▸ **TASK**
Take the lines below beginning at the line that has "You are a computer-use" and stopping after the line that has "Instruction: Collapse the", and print them exactly as they are, with no other lines.

▸ **GIVEN RECORDS**
#####
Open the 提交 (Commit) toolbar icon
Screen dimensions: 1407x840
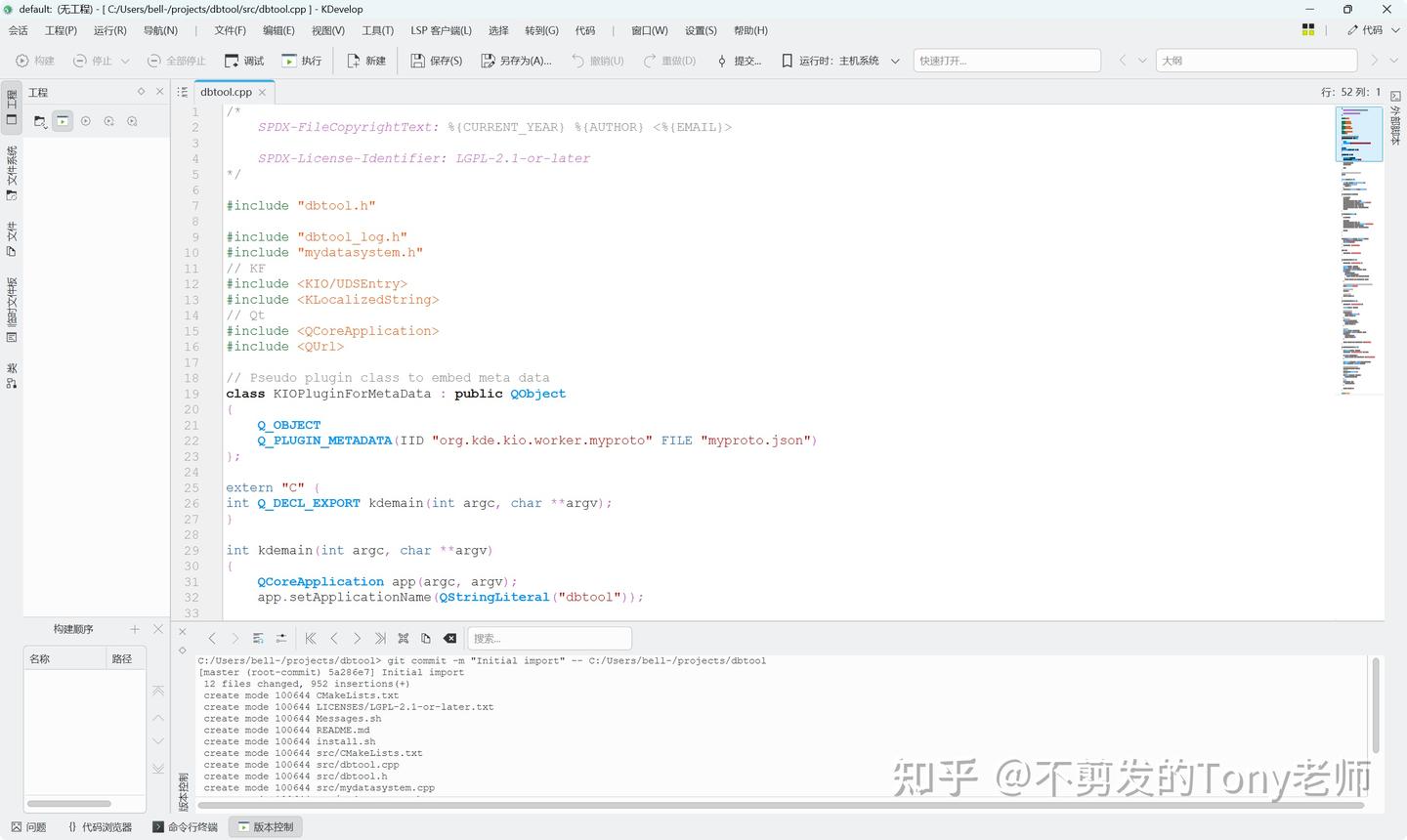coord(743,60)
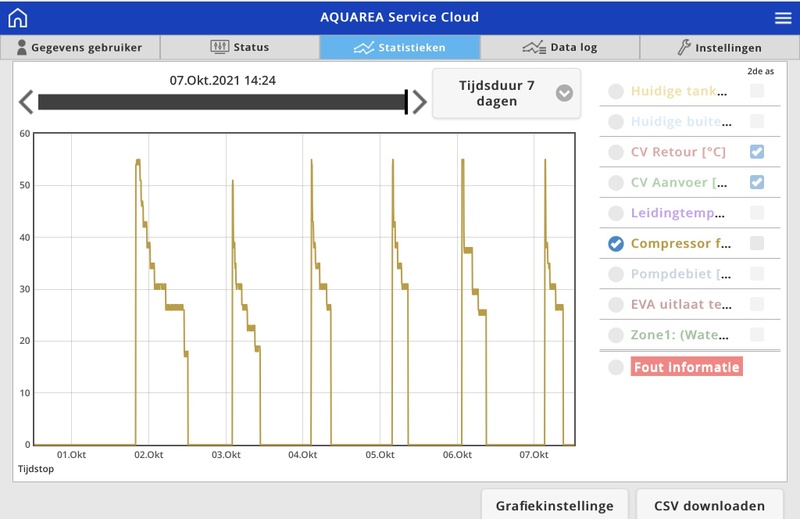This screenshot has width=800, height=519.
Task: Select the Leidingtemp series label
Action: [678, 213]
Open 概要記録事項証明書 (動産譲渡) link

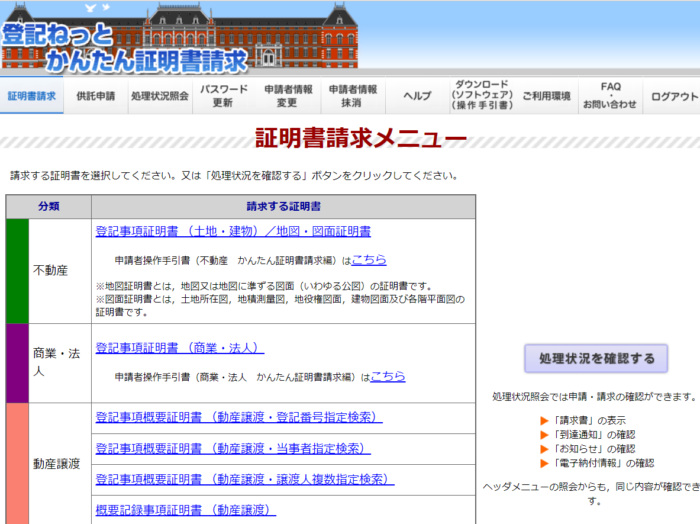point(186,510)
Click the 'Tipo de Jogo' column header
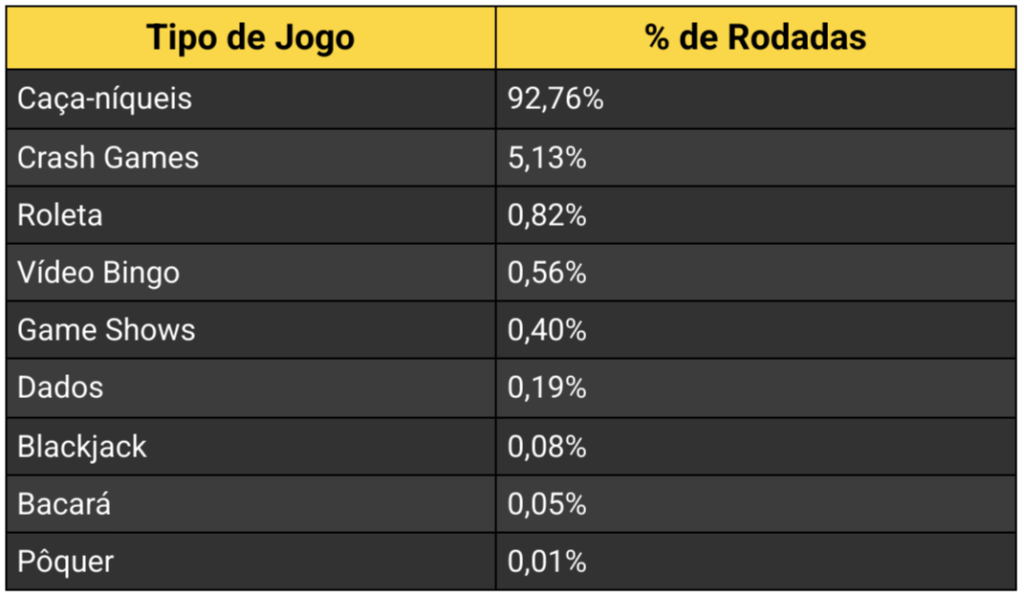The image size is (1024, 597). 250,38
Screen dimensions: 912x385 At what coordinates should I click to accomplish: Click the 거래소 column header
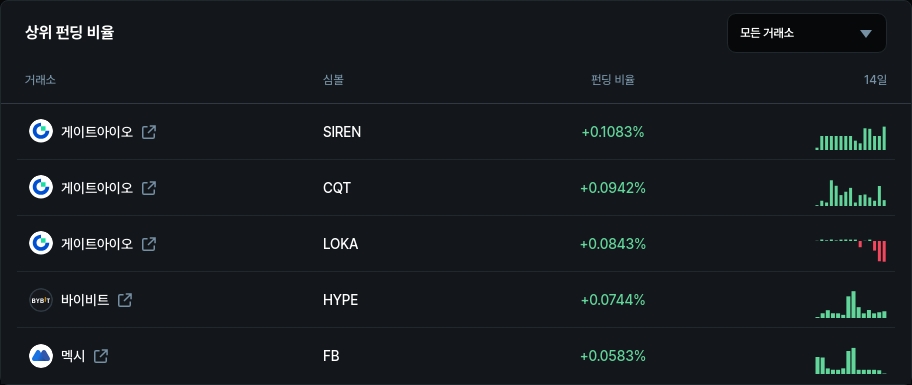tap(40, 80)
#####
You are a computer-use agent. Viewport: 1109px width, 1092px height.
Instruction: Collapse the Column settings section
#####
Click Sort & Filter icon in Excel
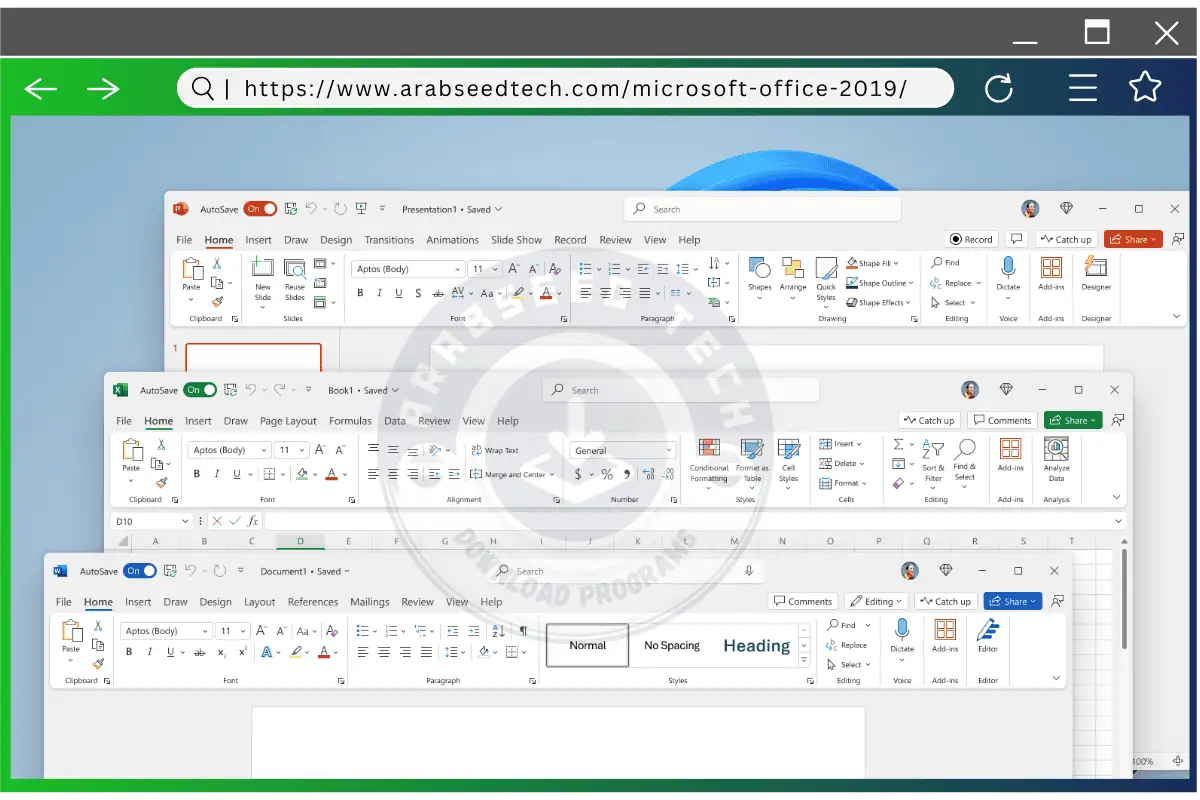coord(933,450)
#####
▸ **RESULT FOR THIS TASK**
You are a computer-use agent. Viewport: 1109px width, 1092px height.
Instruction: Collapse the Column settings section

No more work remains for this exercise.